While humans struggle over what to do about climate change, many other species already have a solution. A new study shows that animals, plants, and insects are responding quickly to changing temperatures, moving their habitats to cooler climates so swiftly that they've surprised scientists.

As our planet becomes a less habitable place, some creatures are emerging as survivors even as their cohorts perish due to habitat loss.

Among the survivors are the comma butterfly, which the British researchers found had moved 220 kilometers north over the past 40 years, from central England to Edinburgh. Cetti's warbler, a small bird native to England, had moved 150 kilometers north. And these are just two of the 2,000 animal and plant species that the team analyzed — some of whose numbers were diminishing because they couldn't move their homes for various reasons, and some of whom had climbed into mountains or moved north to escape elevated temperatures.

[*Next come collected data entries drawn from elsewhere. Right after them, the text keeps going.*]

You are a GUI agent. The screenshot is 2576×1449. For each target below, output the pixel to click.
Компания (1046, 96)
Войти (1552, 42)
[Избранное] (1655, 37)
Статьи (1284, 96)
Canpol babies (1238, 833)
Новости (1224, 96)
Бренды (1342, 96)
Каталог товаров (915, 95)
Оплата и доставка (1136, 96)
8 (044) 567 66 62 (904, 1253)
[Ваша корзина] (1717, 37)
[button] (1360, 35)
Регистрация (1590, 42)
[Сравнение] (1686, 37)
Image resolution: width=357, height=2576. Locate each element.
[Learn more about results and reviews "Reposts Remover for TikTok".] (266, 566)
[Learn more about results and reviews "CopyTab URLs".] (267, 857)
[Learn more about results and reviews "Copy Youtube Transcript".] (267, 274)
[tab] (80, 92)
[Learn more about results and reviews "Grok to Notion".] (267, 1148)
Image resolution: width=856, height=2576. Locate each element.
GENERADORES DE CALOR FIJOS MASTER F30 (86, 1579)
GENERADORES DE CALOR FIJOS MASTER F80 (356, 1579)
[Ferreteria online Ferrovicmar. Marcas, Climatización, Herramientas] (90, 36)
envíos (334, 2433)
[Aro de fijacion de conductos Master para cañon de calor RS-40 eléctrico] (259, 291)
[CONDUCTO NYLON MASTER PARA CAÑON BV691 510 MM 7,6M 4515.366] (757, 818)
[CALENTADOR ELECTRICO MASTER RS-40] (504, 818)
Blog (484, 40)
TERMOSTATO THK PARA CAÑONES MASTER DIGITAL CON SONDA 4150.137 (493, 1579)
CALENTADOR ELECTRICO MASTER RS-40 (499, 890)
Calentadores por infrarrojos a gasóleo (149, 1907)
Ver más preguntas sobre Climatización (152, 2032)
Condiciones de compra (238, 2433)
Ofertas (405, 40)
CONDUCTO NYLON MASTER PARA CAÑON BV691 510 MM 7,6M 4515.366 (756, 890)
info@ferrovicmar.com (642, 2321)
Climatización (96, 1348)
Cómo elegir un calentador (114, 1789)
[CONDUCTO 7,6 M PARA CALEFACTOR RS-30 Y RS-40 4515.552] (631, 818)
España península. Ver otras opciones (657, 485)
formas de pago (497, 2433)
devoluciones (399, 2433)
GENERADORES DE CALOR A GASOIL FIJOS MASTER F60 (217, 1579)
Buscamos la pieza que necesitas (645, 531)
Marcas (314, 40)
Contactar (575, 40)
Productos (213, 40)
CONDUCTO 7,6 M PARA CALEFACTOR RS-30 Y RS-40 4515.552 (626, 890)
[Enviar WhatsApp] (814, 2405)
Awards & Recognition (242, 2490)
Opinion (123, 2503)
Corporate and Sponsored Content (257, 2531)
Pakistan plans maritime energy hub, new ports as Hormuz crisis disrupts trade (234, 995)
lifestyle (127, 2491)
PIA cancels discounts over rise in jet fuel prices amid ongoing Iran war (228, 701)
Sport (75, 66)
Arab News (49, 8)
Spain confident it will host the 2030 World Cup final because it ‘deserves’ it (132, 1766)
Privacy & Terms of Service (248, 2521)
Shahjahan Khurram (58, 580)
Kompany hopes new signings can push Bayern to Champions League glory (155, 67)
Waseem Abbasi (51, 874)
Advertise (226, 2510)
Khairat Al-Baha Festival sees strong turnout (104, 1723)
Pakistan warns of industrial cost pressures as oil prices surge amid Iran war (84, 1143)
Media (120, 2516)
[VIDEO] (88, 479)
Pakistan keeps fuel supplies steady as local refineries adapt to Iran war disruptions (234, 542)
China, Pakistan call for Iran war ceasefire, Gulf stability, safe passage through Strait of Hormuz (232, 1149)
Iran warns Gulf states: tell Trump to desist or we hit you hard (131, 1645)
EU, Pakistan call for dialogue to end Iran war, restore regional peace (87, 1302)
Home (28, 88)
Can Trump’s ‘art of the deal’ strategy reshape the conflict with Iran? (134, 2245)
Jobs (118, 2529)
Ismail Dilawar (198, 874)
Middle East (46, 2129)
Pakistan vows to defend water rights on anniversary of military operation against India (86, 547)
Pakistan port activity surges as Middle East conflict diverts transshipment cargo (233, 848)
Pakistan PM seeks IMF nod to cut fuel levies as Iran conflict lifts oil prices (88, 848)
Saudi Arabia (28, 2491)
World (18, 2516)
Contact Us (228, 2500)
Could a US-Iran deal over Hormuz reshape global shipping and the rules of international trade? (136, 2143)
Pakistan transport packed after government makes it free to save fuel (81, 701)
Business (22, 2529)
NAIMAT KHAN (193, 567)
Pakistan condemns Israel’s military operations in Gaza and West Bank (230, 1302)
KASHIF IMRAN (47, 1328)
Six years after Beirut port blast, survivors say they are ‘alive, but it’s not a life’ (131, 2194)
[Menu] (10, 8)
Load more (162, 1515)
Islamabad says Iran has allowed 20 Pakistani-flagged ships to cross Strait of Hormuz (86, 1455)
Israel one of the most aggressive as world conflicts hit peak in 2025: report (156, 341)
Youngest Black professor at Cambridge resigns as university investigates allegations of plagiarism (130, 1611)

According to a release from Science, where the study was published last week, "the research team estimated that, on average, species have moved to higher elevations at 12.2 metres per decade and, more dramatically, to higher latitudes at 17.6 kilometres per decade."

Conservation biologist and project lead Chris Thomas said:


These changes are equivalent to animals and plants shifting away from the Equator at around 20 cm per hour, for every hour of the day, for every day of the year. This has been going on for the last 40 years and is set to continue for at least the rest of this century.

Added ecologist and co-author Jane Hill:

We have taken the published literature and analysed it to detect what the overall pattern of change is, something that is not possible from an individual study. It's a summary of the state of world knowledge about how the ranges of species are responding to climate change. Our analysis shows that rates of response to climate change are two or three times faster than previously realised.

Does this mean that we're not going to see a mass extinction of the world's species from climate change? No. But what it does reveal is a pattern in how species respond when the planet heats up. The researchers point out that the most vulnerable species are ones who simply can't move because they require a very specialized niche or environment to survive. Unfortunately, many species are in this category.

This study also reveals that the natural world has been aware of the effects of global warming for at least forty years, and some species are adapting to it as best they can.